I guess the other big difference is that the Japanese questions are sort of pandering - they seemed amazed that you can do the most mundane of tasks. I can eat fish - wow, amazing! I mean seriously, how would you survive living in Japan for more than a week or 2 without using chopsticks? There are some restaurants here that don't even have forks and knives - what would you do? Sometimes I give people totally off-the-wall responses, like telling them I was raised by a caravan of nomad Chinese acrobats and thus was also trained in the mystic ways of the stick. Some people get the joke, some don't. Either way I've amused myself and thus my mission is complete.

The other day at the bonenkai (year end party) the new head of the restaurant here at work came up to me and started giving me book recommendations since he saw me reading a book in Japanese at the restaurant the day before. It was great - after that we talked about snowboarding and other stuff we had in common... it was just a normal conversation, and it was wonderful. It just takes time to meet cool people like that - you have to sludge through all the people too amazed at your existence to sit down and have a normal conversation to get to them though. I really am resigned to the fact that these kinds of questions usually are inevitable around here - it's just all about how you deal with them, and more importantly how you avoid them.
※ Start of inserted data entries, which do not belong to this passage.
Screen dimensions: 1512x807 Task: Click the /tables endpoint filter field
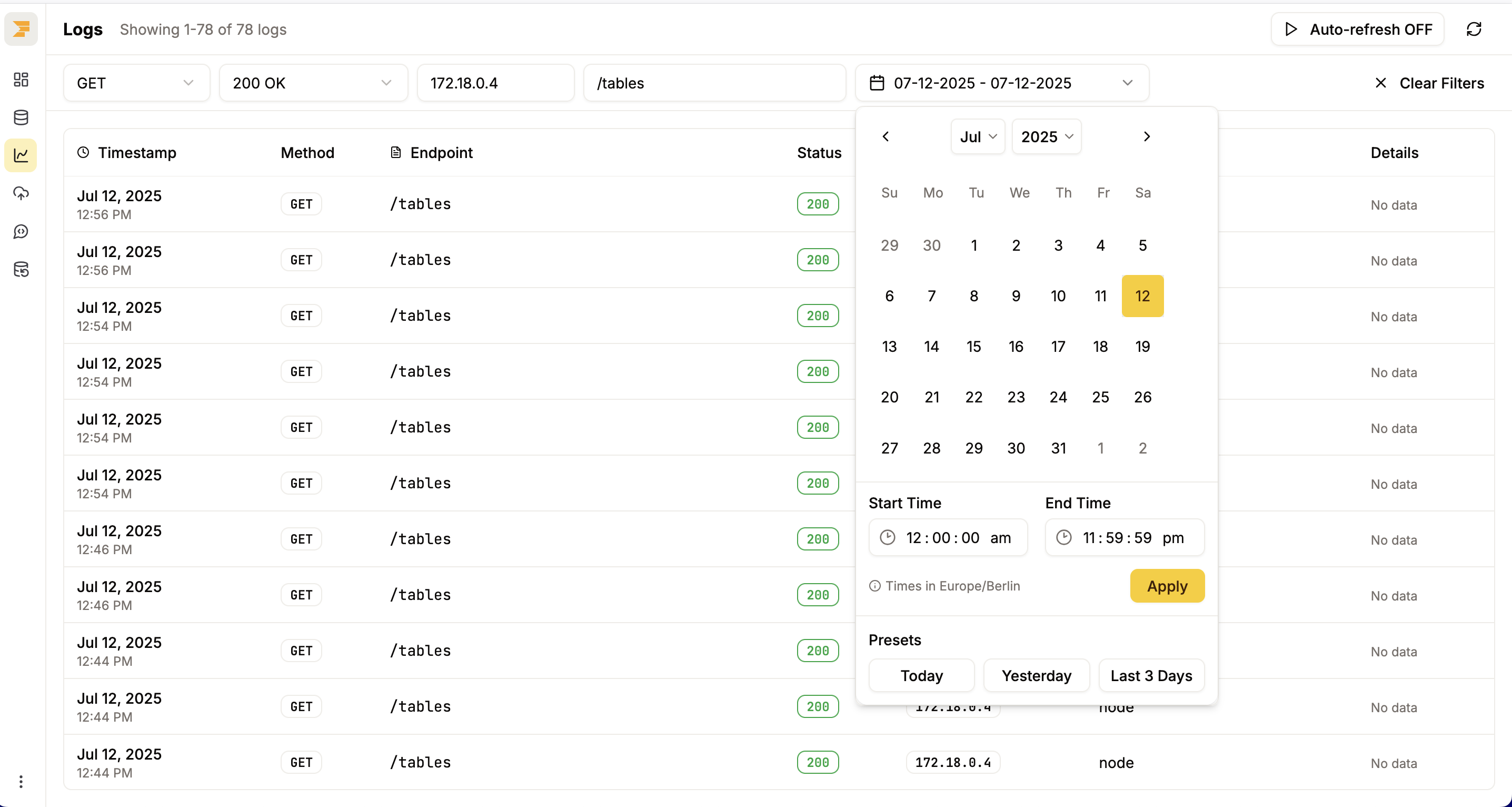point(714,83)
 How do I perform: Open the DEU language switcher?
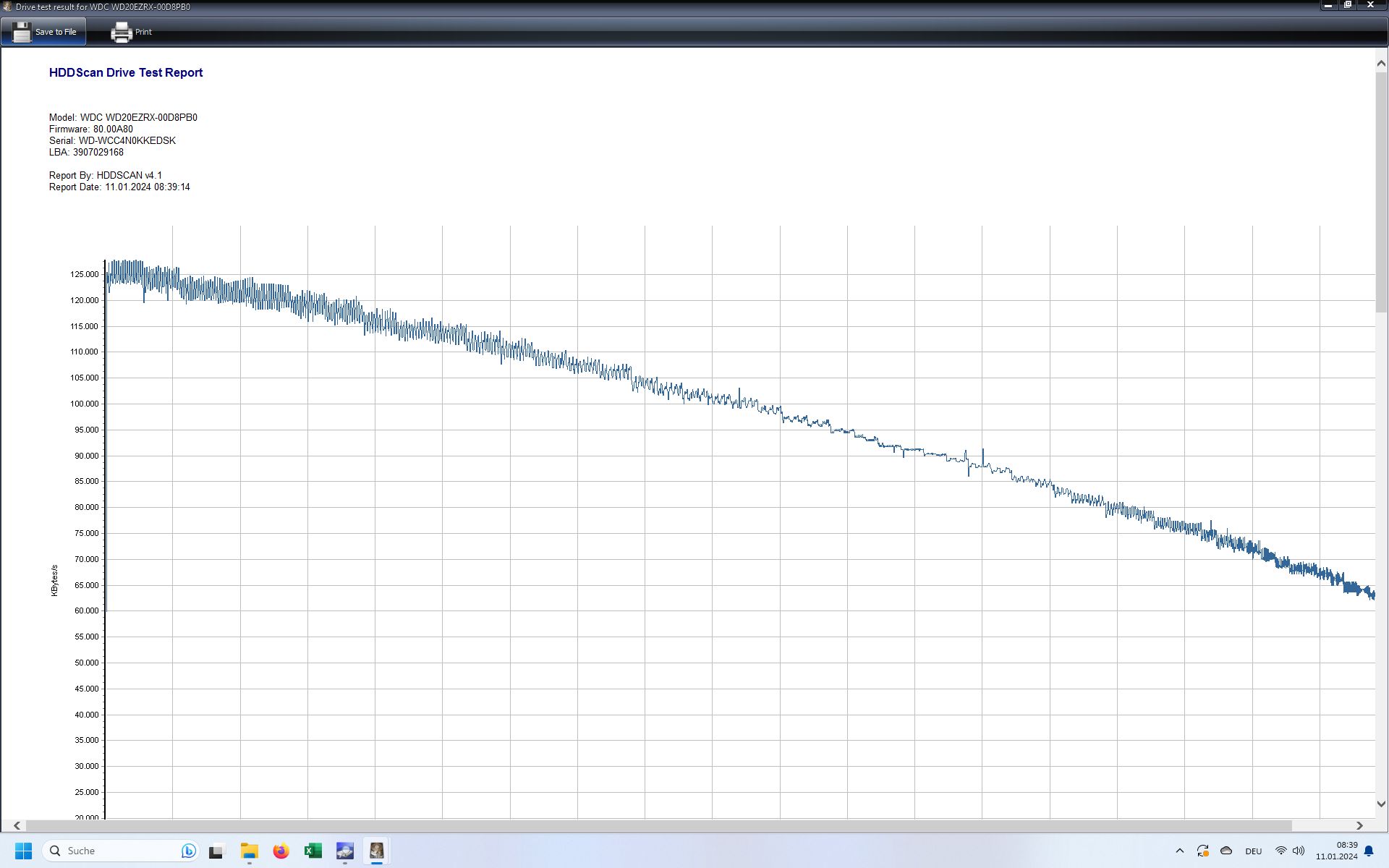(x=1253, y=851)

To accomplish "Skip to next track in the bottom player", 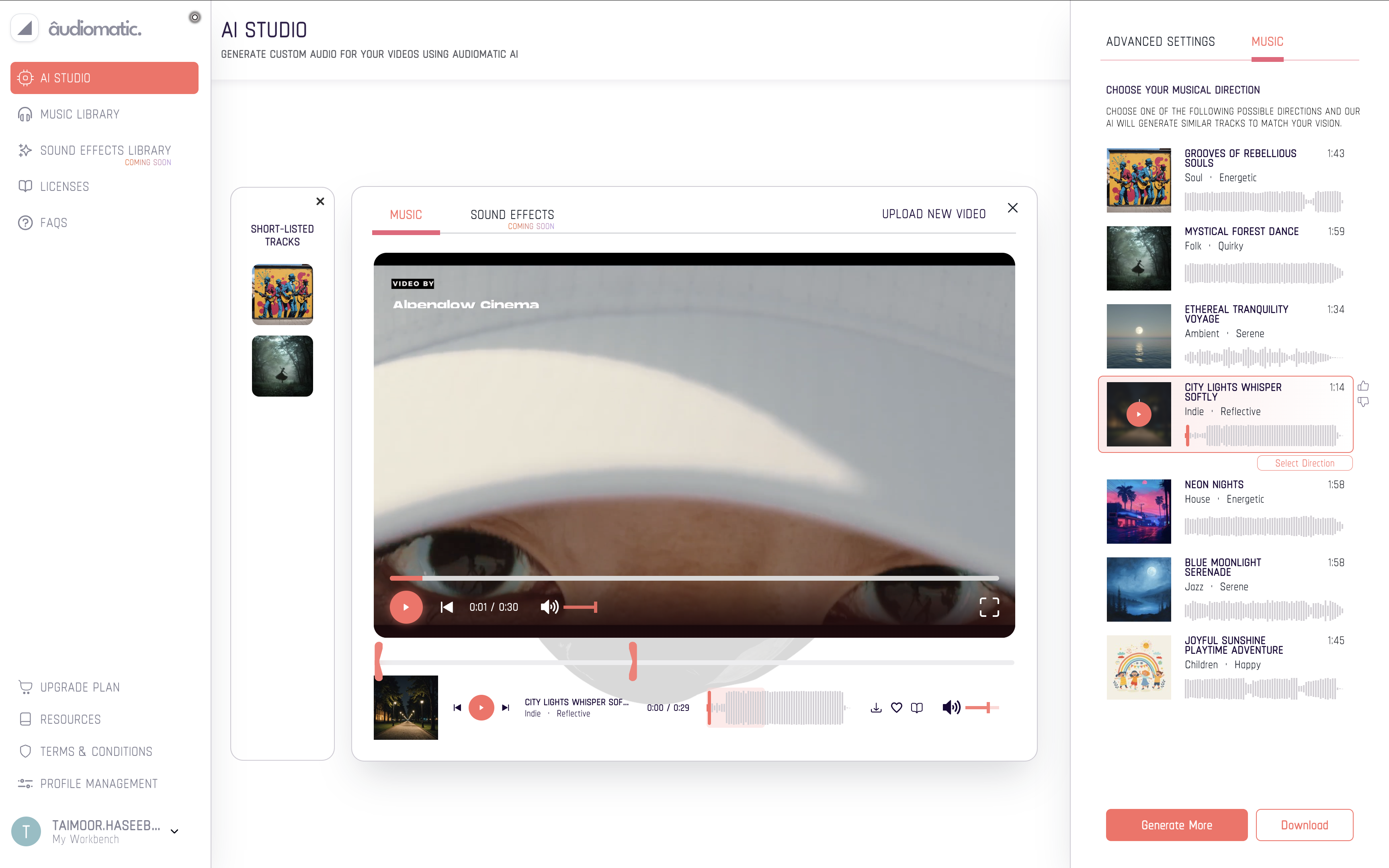I will tap(506, 707).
There are some people that are pretty fun once you get them past all that, but when non-Asians make up around 0.5% of the population you have to expect that the vast majority of people have never really sat down and gotten to know one well enough to know how rediculous some of the things that tv feeds them about us really are. And that, my friends, is why they pay me - to break up their silly little notions and make them think a little (about pirates, ninjas, monkeys, and nomadic Chinese circus performers).

1 comment:

Mike said...

*sigh* I know EXACTLY what you mean. It was pretty bad in Japan from what I remember, especially the "OMGFMC, you can speak Japanese!!!" comments.
It's actually decidedly worse in Korea on that tip though. At least you will sometimes meet Japanese people who don't faun over the fact you can speak their language and you dont have to spend the first 40 minutes going through the "routine" questions. I have yet to have an experience like that here and I've been here for 2 1/2 years. Plus, if they find out I speak Japanese too, shit hits the fan. I've actually had Korean people become devoid of thought for up to 30 minutes because of that one. Like it is completely impossible for a person from America to speak both Japanese and Korean...completely unfathomable.
I love your approach though, especially the monkey question. What normally happens when they try to go through the routine questions I just make up the most outlandish answers I possibly can. For instance:

"Where did you learn Korean?"

"I didn't I'm speaking in Sanskrit, you must have been fluent and never knew it."

I've never been able to be the asshole straight from the get go but my friend here never had a problem with it. I'll end this with one of his classics.

"Hello"

"Oh..My..GOD!! He said fucking Hello! Your English is FLUENT. I can't believe I've met the biggest genius in the entire fucking country. Your English is the shit man we need to hang out and rape my sister together...etc."